I expect the Defender will get 5 star ratings all around because of the performance of other JLR vehicles (it may already have them, I just haven’t heard of it being tested yet). It’s interesting to me how rarely this topic of crash-worthiness comes up in the Overland community. Some popular overlanding rigs perform extremely poorly in crash tests, and for me and mine, that is a major point that would push me to better-rated vehicle. We can yearn for the “Good old days” of vehicles all we want, but the fact is a person is WAY more likely to walk away from a modern car wreck than you were in the “golden age” of body-on-frame solid axle rigs.
 

Blaise

Well-known member
Great post! I also am surprised at how low safety ranks with many people, not just with regards to Defender/offroad driving but even with my other hobbies. You'll often see a $20k motorcycle without an airbag setup or even riding pants or boots, or folks who will spend $10k on power/brake/suspension mods for their track car before considering rollover structure + halo seat + hans.

In a previous life, I had six (yes, half a dozen) mazda miatas. I got really worried about the safety aspect and decided to upgrade but I don't fit into the latest (2016+) one, so my sports car is now a Subaru BRZ. I like knowing I have an excellent structure around me, and so should most. A friend unfortunately was not so lucky and recently rolled his '99 and has been in the hospital for months with broken legs, arms, neck, back, etc. Bad stuff.

I previously point out that the LR3 that somebody claimed was a 'tank' and doesn't 'crumble' does indeed do exactly that to save your body. So if you see a crumpled modern car post-crash, it did exactly as it should.

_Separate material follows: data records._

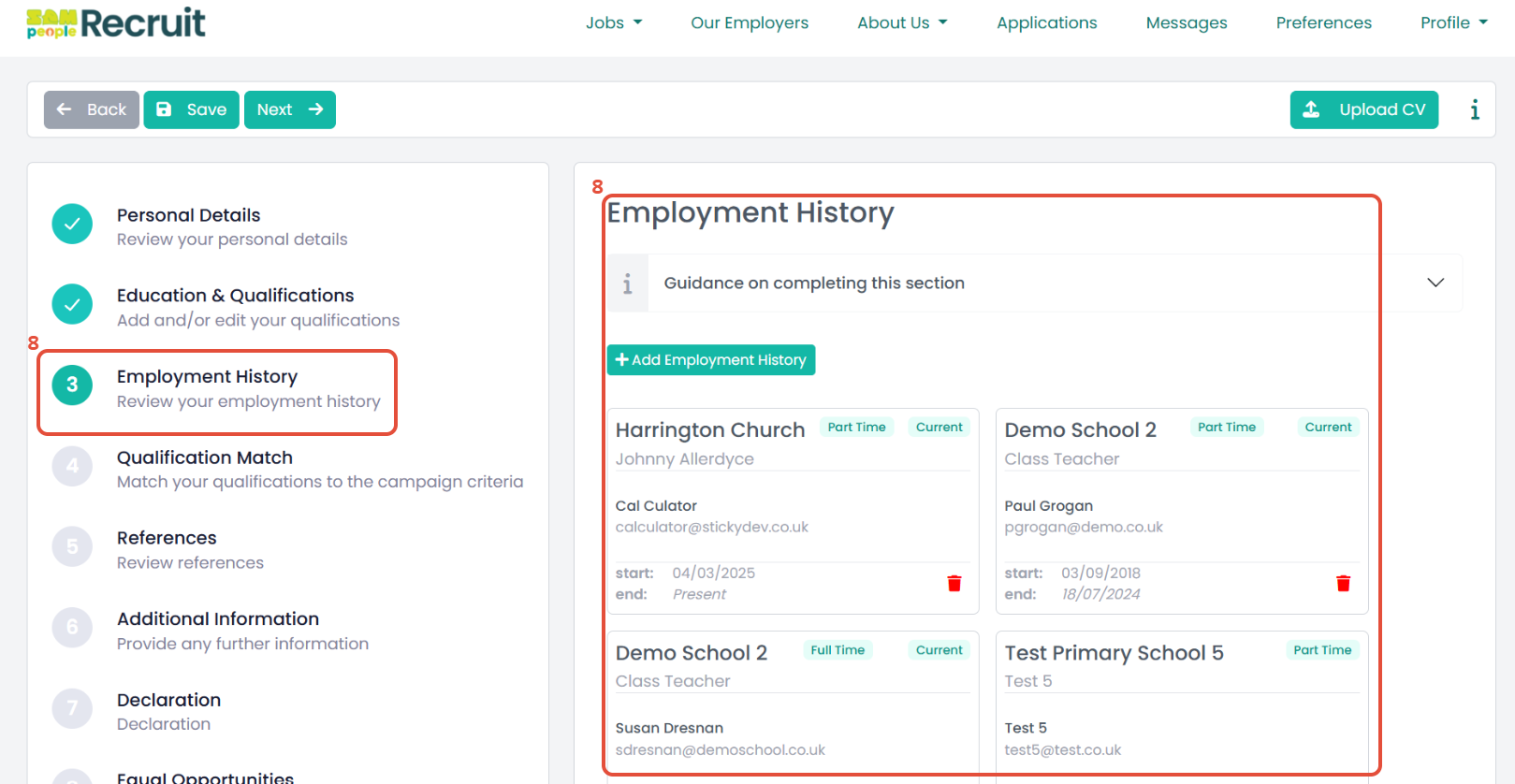Select the Qualification Match step
Viewport: 1515px width, 784px height.
point(205,458)
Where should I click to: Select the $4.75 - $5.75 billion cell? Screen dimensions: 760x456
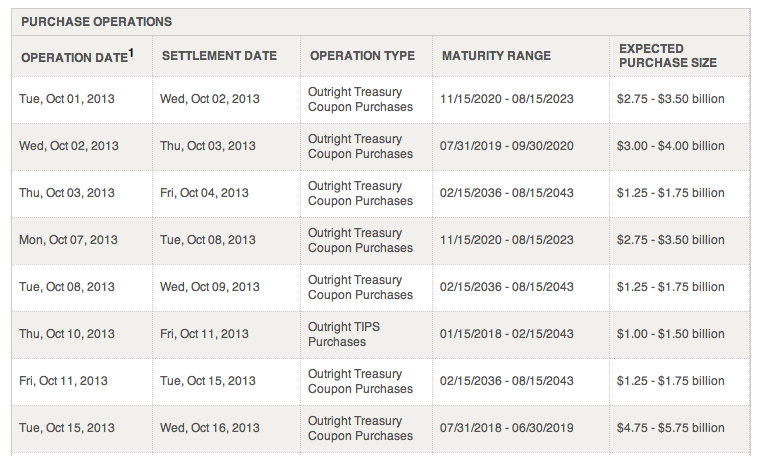coord(670,428)
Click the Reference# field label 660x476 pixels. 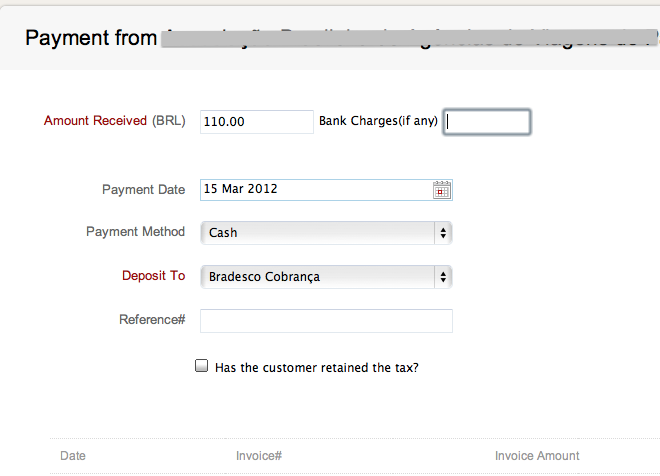(x=152, y=320)
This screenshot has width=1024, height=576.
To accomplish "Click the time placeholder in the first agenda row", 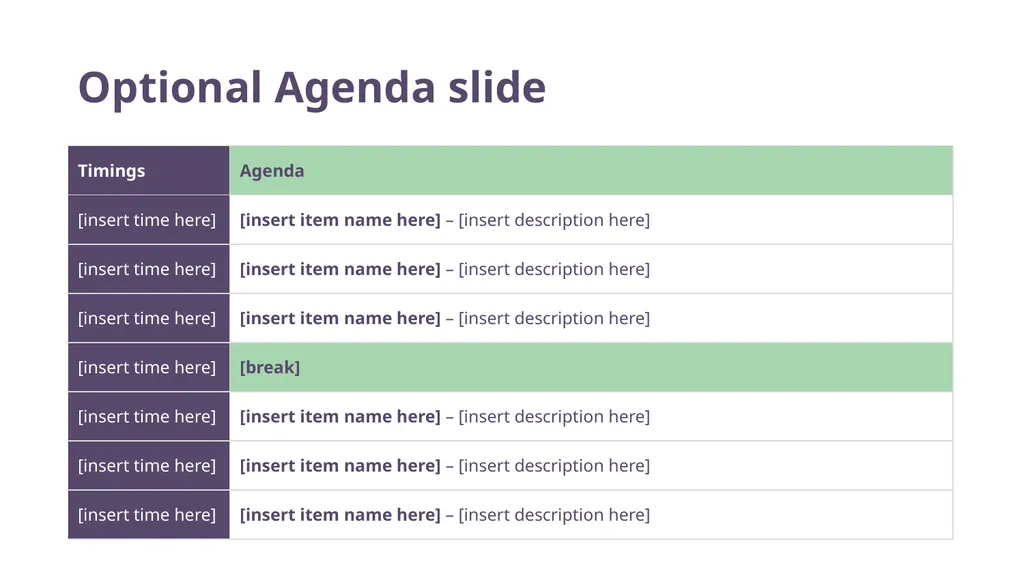I will pyautogui.click(x=147, y=220).
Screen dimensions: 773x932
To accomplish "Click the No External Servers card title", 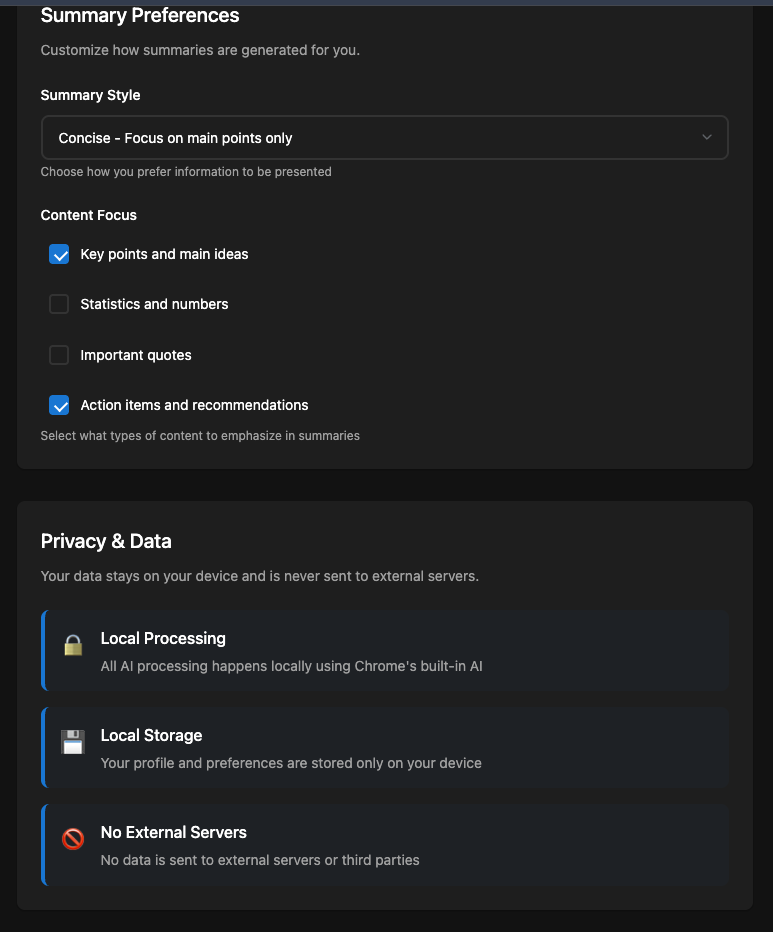I will (x=173, y=833).
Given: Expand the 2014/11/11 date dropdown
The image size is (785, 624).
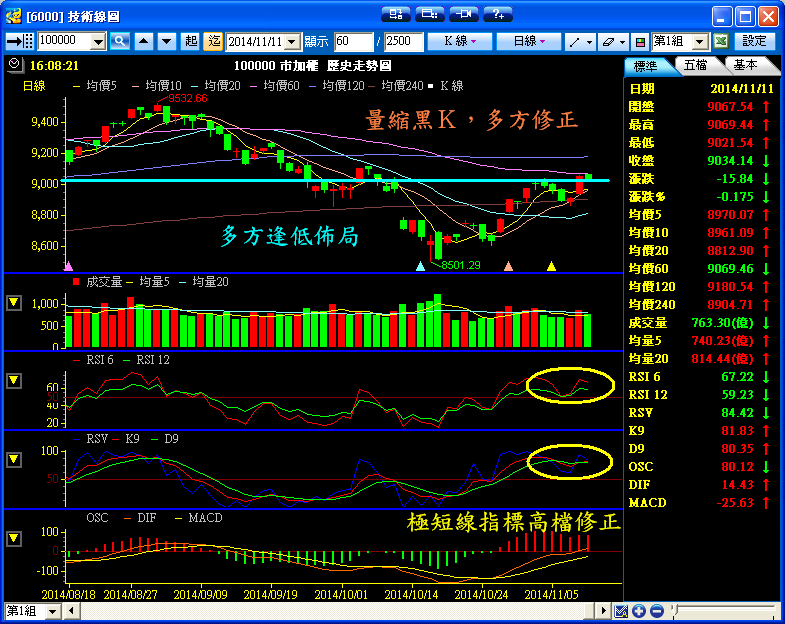Looking at the screenshot, I should (x=293, y=41).
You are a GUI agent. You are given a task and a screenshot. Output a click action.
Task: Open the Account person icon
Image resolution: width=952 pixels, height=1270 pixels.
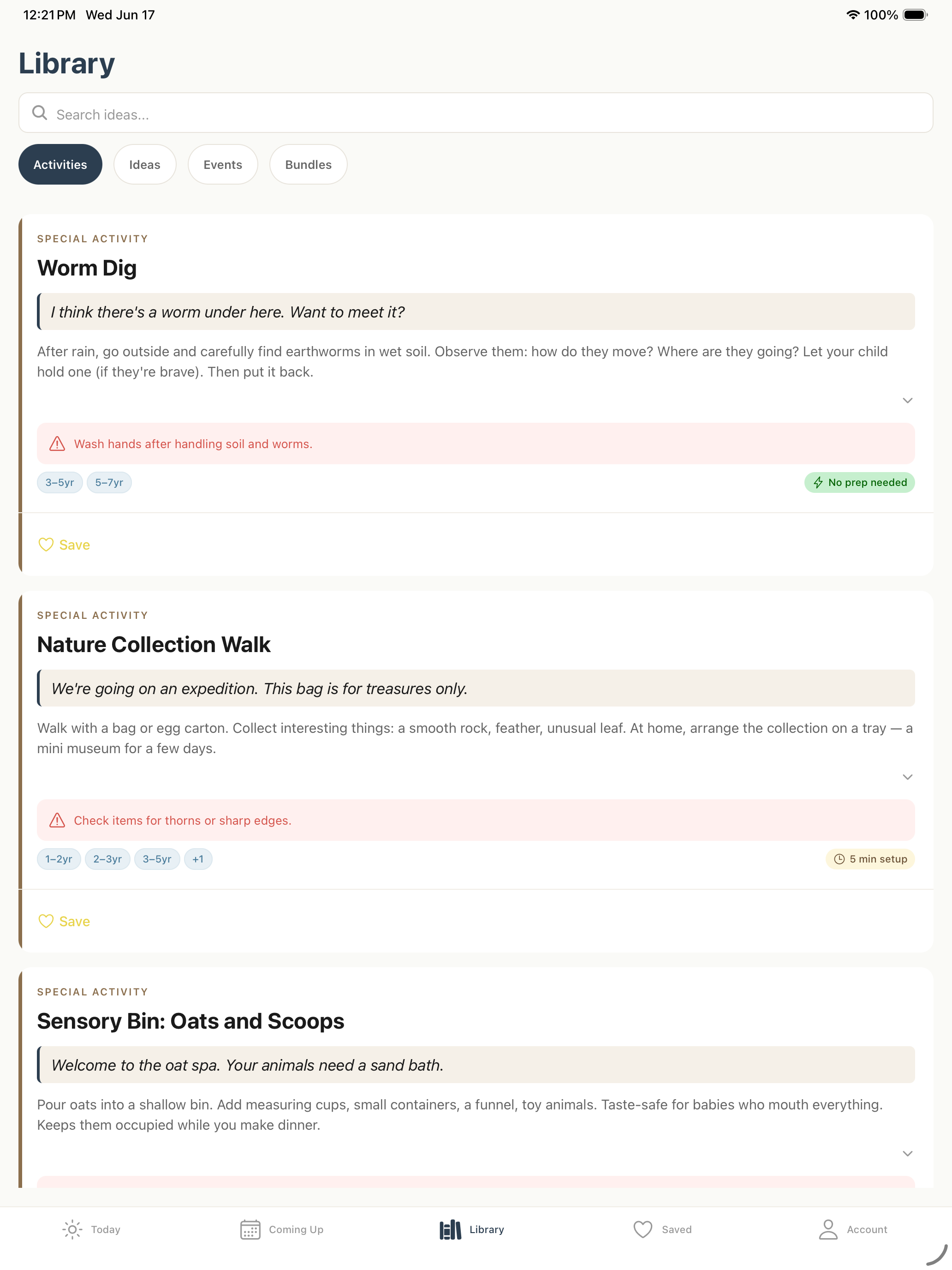(x=828, y=1229)
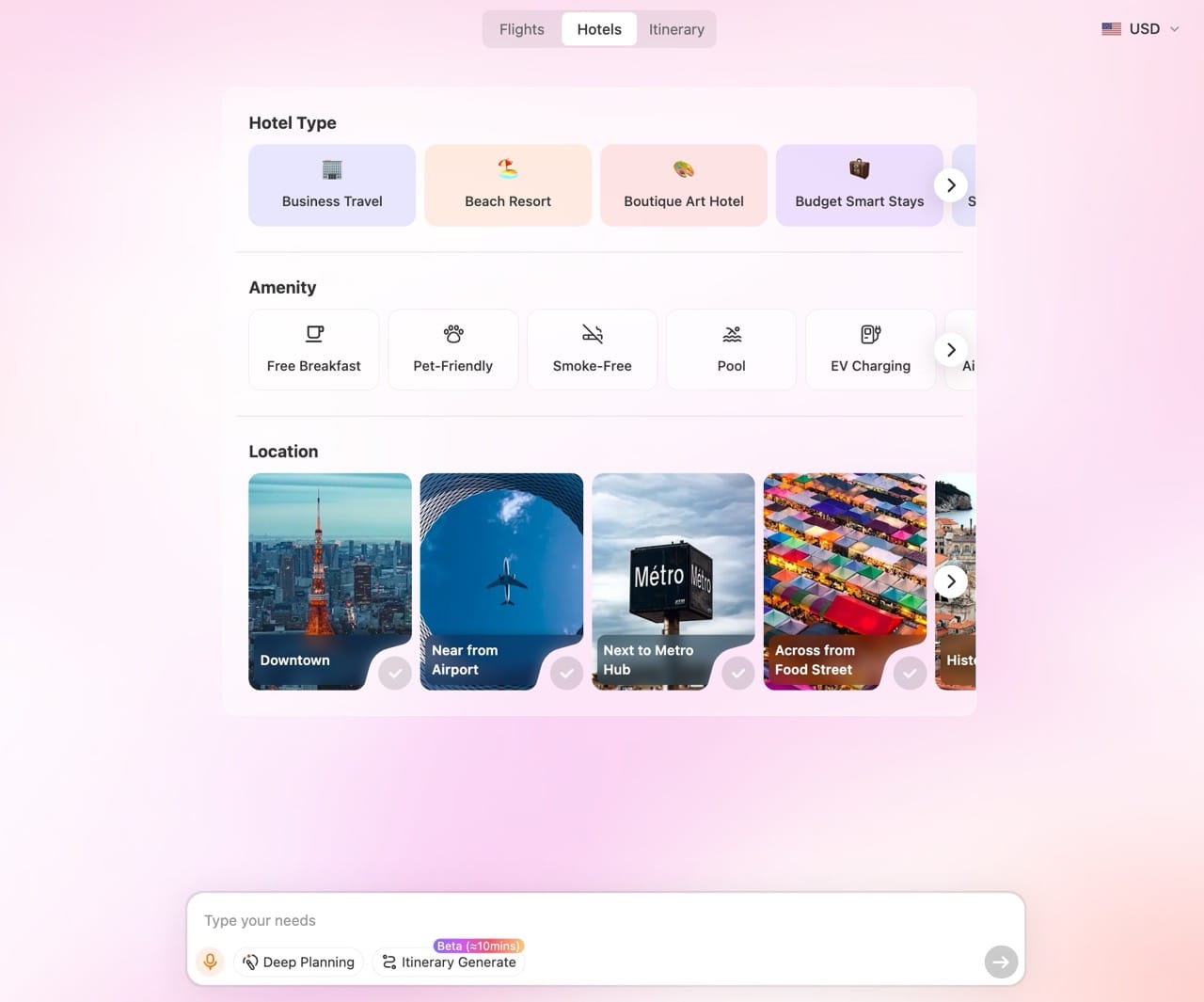Check the Next to Metro Hub checkmark
Image resolution: width=1204 pixels, height=1002 pixels.
point(738,673)
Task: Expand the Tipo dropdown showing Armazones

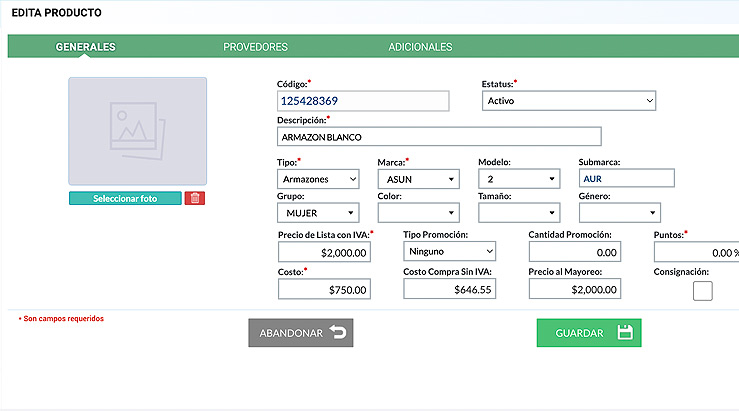Action: click(318, 179)
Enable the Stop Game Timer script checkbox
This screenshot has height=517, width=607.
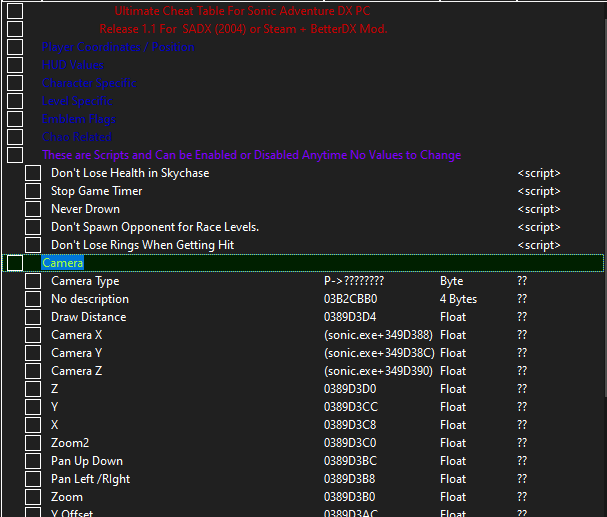point(33,191)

As for the defender, this is all I've found so far:

 

DieselRanger

Well-known member
I’d be curious to follow this along to learn more but I don’t use facebook. Any updates that folks have (or other examples of accidents) would be appreciated — there are some things I like (like the passenger compartment is obviously safe, but that may or may not be a big deal depending on the speeds and forces involved). Talk all we want about “off road capability” and “Land Rovers are unreliable and will leave you stranded in the back country and you could DIE so buy a ’Yota and live forever” stuff, the biggest risk most Overlanders face on any trip is a run-of-the-mill traffic accident. So, I want a car that can crash well.

I expect the Defender will get 5 star ratings all around because of the performance of other JLR vehicles (it may already have them, I just haven’t heard of it being tested yet). It’s interesting to me how rarely this topic of crash-worthiness comes up in the Overland community. Some popular overlanding rigs perform extremely poorly in crash tests, and for me and mine, that is a major point that would push me to better-rated vehicle. We can yearn for the “Good old days” of vehicles all we want, but the fact is a person is WAY more likely to walk away from a modern car wreck than you were in the “golden age” of body-on-frame solid axle rigs.
Could have been salesman BS, but my local sales manager told me Land Rover built the D7u (L462 Discovery) chassis passenger compartment to survive being rolled over 3 times, or being dropped on its roof from I want to say 30 feet, but don't quote me on the height. The multiple rollover test was specifically a target because of its design for offroad use.

The D7x (Defender) unibody is supposedly strengthened further over the D7u.

Now, crash worthiness in a collision is different than rollover strength. Unibodies have vast advantages over body-on-frame vehicles in collision safety because they are specifically designed to dissipate crash energy and transfer it around the passenger compartment as a single unit made of different alloys of different strengths, whereas a body - including the passenger compartment - bolted to a ladder frame can only transfer as much energy as the bolts holding it to the frame can absorb before they shear.

The Defender should be a fantastically safe vehicle, but don't expect anything other than a total loss in any impact above about 25mph.
 

JackW

Explorer
I've known several people that have had pretty major crashes in the various generations of Discoverys and they have always performed well in crashes (especially rollovers). I'm very confident the new generation of D5 and Defender will be pretty safe if things go badly.